SEC Exposes VBit Founder Danh C. Vo: Tens of Millions Misused After $96M Bitcoin Mining Fundraise

Another crypto founder faces the music. The SEC just dropped the hammer.
The Pitch vs. The Payout
Investors were sold a dream of industrial-scale Bitcoin mining—a slice of the digital gold rush. The reality? Funds meant for rigs and warehouses got rerouted. Tens of millions vanished from the nearly $96 million pot.
Where the Money Went
Regulators allege the capital took a detour. Think personal real estate and other ventures far removed from the promised hashrate. It's the oldest trick in the finance book: raise money for a shiny, complex asset nobody fully understands, then treat the treasury like a personal slush fund.
The Regulatory Reckoning
The SEC's complaint paints a classic picture of deception. Offering documents promised one thing; bank statements showed another. It's a stark reminder that in crypto's wild west, due diligence isn't optional—it's survival.
The case lands as the industry begs for legitimacy. Every story like this gives skeptics more ammunition, proving that sometimes, the most profitable mine isn't for Bitcoin—it's for investor gullibility.
Why is VBit’s CEO facing SEC charges?
VBit marketed itself as offering investors “a turnkey solution for average people to start making a passive income stream through Bitcoin mining without all the headaches of operating the machines,” according to the SEC complaint.

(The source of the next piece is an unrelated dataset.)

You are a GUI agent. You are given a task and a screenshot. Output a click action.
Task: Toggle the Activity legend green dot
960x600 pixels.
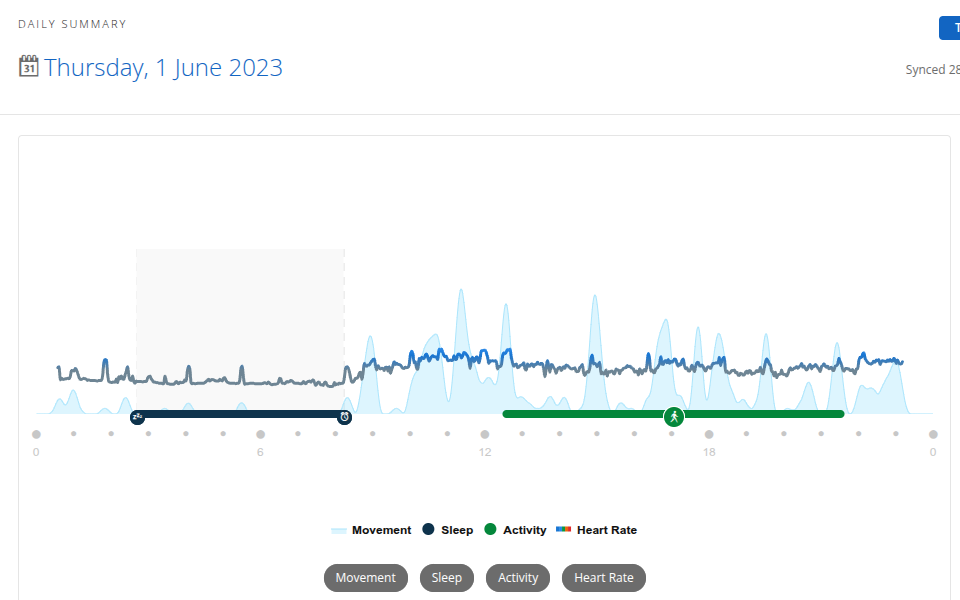tap(490, 529)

It gave investors the options of purchasing mining rigs directly or entering into hosting agreements, with most opting for the latter arrangement that promised passive profits without having to physically deal with the technical complexities of operating a mining rig.
The hosting packages were Bronze, Silver, Gold, Platinum, Diamond, and Black Diamond tiers, with the top-tier package valued at $113,908, covering eight mining rigs.
The SEC has classified these hosting agreements as unregistered securities, adding that investors expected profits derived primarily from the efforts of third parties.
As founder and CEO, Vo “had ultimate authority over the entire company and directed the information posted on the company’s website, in promotional materials, and what was reflected in investors’ online accounts,” regulators said.
The classification brings VBit’s operations under securities law jurisdiction, exposing Vo to charges of violating provisions of both the Securities Act and Securities Exchange Act.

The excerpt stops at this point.